Records for locating described items
* * * *
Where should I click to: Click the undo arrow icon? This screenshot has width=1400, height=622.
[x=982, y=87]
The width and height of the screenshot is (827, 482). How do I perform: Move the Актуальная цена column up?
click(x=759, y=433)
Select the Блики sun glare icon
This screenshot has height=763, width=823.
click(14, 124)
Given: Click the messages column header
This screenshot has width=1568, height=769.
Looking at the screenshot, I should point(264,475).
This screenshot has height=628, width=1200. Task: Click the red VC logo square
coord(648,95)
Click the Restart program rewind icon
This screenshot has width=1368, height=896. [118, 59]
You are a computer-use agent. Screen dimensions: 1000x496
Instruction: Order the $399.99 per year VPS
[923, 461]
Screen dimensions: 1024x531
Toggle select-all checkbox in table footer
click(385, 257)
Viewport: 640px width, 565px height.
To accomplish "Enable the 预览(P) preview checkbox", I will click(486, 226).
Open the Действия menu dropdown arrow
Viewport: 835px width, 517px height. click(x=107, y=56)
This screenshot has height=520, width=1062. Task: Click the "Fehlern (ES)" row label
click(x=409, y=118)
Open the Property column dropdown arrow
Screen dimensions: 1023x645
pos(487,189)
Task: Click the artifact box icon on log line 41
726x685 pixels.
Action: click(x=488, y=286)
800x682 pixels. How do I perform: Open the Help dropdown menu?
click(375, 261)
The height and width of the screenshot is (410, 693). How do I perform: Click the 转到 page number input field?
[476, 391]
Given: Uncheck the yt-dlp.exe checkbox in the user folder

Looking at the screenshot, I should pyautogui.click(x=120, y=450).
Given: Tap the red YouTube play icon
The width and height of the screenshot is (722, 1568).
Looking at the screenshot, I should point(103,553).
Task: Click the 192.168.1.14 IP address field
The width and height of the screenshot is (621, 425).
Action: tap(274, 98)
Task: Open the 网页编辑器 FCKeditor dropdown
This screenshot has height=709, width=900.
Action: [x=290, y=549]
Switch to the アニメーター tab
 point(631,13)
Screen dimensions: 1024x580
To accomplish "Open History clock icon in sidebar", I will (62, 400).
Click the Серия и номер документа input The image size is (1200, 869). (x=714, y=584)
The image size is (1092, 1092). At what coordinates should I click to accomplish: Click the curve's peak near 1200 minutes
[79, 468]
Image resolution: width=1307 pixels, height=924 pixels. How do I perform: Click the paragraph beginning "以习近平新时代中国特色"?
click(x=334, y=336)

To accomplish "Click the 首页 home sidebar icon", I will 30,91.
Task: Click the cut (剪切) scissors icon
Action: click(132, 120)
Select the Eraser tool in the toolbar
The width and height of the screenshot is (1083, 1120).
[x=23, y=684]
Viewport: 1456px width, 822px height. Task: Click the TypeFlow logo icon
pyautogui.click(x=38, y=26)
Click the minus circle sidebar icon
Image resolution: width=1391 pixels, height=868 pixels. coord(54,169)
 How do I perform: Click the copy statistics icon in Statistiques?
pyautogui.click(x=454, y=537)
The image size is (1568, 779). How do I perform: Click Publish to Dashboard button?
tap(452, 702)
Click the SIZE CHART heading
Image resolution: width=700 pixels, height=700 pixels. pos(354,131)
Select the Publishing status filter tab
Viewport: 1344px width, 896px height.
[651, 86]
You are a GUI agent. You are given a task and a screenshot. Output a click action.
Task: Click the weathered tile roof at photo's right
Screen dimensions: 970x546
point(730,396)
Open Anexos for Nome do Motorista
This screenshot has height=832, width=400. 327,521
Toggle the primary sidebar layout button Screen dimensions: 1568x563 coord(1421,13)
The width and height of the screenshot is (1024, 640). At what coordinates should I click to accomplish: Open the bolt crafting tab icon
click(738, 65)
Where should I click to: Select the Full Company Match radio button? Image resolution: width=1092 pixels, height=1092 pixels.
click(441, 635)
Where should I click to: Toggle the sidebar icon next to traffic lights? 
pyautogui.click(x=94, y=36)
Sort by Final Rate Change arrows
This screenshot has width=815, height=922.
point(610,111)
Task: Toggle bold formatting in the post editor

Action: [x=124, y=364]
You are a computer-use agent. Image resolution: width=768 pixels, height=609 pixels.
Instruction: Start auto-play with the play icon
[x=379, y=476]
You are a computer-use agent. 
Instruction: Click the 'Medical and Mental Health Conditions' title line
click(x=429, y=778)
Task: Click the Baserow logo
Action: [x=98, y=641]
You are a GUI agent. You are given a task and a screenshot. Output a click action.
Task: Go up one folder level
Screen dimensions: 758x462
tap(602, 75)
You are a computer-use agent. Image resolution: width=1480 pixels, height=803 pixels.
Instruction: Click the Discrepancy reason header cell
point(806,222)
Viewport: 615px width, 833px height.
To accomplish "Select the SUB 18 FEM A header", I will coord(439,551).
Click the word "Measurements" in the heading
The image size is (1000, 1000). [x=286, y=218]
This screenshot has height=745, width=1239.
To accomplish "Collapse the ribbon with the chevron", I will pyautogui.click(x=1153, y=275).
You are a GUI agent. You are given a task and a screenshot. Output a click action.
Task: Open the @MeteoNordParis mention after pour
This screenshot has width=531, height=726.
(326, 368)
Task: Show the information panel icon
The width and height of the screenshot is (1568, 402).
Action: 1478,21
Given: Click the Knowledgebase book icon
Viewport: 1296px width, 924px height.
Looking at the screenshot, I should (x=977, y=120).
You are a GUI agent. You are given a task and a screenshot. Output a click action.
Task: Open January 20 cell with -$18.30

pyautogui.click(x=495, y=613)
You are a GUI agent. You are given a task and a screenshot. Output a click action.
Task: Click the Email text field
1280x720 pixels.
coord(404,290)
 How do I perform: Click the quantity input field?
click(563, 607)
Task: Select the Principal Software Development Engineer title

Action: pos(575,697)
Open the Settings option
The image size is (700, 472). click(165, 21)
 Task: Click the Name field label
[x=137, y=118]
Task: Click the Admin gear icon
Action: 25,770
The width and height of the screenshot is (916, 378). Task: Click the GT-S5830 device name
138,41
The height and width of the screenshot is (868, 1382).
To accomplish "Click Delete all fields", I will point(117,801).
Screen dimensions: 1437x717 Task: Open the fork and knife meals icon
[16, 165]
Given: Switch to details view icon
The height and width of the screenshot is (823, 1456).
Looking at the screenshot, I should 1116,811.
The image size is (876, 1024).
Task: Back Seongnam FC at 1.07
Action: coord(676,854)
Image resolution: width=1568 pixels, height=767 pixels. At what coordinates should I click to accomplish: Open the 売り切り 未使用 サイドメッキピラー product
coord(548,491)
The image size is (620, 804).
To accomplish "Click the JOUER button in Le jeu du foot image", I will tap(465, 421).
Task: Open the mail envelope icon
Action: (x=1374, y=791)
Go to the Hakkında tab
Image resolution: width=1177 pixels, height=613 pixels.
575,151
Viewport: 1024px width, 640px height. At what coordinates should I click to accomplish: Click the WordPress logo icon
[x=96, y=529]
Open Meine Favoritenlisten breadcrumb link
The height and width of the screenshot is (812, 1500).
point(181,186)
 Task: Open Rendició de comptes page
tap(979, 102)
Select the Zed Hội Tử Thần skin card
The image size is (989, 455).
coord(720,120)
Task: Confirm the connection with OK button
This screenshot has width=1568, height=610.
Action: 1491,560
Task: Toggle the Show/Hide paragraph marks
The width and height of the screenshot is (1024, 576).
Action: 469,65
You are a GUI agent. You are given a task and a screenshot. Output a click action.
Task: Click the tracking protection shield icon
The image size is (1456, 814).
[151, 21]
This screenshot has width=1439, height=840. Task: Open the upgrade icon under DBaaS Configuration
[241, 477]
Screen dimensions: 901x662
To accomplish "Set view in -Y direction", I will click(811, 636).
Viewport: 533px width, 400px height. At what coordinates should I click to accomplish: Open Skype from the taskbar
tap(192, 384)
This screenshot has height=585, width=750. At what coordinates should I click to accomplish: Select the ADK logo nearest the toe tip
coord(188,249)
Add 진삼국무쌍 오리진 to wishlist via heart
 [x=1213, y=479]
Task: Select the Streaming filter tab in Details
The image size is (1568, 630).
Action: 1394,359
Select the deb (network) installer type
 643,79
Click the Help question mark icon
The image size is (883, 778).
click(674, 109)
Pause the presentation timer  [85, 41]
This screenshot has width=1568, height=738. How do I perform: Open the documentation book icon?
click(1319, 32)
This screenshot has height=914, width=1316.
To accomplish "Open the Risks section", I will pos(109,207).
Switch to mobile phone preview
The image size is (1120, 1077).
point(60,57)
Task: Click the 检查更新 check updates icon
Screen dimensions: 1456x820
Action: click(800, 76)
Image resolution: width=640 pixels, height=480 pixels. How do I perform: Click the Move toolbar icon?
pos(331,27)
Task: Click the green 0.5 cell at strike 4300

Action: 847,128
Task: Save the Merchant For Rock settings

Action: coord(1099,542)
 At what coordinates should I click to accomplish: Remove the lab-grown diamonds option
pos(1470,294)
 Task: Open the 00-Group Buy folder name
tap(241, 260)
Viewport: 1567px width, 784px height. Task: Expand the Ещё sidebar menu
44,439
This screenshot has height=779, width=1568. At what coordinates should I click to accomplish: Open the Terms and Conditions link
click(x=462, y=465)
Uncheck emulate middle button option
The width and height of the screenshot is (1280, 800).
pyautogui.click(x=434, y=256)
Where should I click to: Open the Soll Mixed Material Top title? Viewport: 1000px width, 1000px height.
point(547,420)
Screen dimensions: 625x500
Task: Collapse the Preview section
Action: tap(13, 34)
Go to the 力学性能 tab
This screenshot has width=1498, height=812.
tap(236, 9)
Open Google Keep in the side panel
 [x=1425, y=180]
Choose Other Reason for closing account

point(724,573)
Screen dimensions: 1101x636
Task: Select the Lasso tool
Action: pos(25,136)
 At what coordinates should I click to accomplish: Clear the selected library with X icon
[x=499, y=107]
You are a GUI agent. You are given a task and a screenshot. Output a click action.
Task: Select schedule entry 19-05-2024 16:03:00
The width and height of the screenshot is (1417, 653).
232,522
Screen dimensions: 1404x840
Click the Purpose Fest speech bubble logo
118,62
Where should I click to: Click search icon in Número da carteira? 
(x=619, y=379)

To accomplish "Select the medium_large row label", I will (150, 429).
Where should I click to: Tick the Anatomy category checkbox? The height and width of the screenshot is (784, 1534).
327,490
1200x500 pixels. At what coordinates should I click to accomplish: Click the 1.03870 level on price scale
* * * *
Problem:
Copy the lines of the material word for word, beginning with the line that contains "Given: Click the Knowledgebase book icon" and ending with the line that contains "coord(548,491)", both included.

Response:
Given: Click the Knowledgebase book icon
Viewport: 1296px width, 924px height.
Looking at the screenshot, I should (x=977, y=120).
You are a GUI agent. You are given a task and a screenshot. Output a click action.
Task: Open January 20 cell with -$18.30

pyautogui.click(x=495, y=613)
You are a GUI agent. You are given a task and a screenshot. Output a click action.
Task: Click the Email text field
1280x720 pixels.
coord(404,290)
 How do I perform: Click the quantity input field?
click(563, 607)
Task: Select the Principal Software Development Engineer title

Action: pos(575,697)
Open the Settings option
The image size is (700, 472). click(165, 21)
 Task: Click the Name field label
[x=137, y=118]
Task: Click the Admin gear icon
Action: 25,770
The width and height of the screenshot is (916, 378). Task: Click the GT-S5830 device name
138,41
The height and width of the screenshot is (868, 1382).
To accomplish "Click Delete all fields", I will point(117,801).
Screen dimensions: 1437x717 Task: Open the fork and knife meals icon
[16, 165]
Given: Switch to details view icon
The height and width of the screenshot is (823, 1456).
Looking at the screenshot, I should 1116,811.
The image size is (876, 1024).
Task: Back Seongnam FC at 1.07
Action: coord(676,854)
Image resolution: width=1568 pixels, height=767 pixels. At what coordinates should I click to accomplish: Open the 売り切り 未使用 サイドメッキピラー product
coord(548,491)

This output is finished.